The blockhouse melted. The floor around it charred but held. The explosion of light consumed Roland entirely.

Fifth death.

He sat up in the cold sweat of resurrection, shaking—legs, arms, involuntary tremors that took a moment to bring under control.

The blockhouse was gone. The roof was scorched.

“Give up,” Zero said. She had not moved to press the advantage. “Your energy has reached its limit. Any additional battle gives you only more pain. You won’t gain anything.”

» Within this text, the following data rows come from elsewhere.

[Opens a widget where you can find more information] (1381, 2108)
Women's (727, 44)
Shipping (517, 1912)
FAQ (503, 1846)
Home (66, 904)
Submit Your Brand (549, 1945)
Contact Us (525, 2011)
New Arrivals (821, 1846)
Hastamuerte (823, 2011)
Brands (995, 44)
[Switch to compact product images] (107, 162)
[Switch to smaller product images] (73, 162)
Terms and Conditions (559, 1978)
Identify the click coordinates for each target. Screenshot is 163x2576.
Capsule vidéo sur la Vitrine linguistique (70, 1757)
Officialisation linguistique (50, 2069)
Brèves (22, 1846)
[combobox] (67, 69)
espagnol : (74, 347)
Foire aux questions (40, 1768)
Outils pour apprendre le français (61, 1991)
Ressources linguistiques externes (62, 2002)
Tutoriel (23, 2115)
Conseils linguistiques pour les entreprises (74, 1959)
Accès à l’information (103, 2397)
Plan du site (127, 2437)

Roland wiped his face and looked at her. Why doesn’t she close? She could press the attack and finish this right now. What’s the difference to her between killing me exhausted and having me surrender?

“You should understand by now,” she continued, extending both arms slightly—a gesture almost relaxed, almost generous. “Both creation and death consume energy. When it runs out, you lose. Everyone carries a different amount—I’ll confess that you’ve lasted longer than I expected.” She paused. “For context: I have lived over two hundred years. If you count the time spent in soul battles, I’ve endured hundreds of deaths and remain standing. Your energy is nearly gone. Continuing is not strategy—it’s only suffering.”

Roland looked at her for a long moment.

Is she telling the truth? She looked entirely at ease. The depletion in his chest—the sense of a reservoir going low—was not visible in her. If she had truly been doing this for two centuries, her depth would dwarf his.

I’m nearly out.

He said nothing. He sat down on the charred rooftop and let himself think.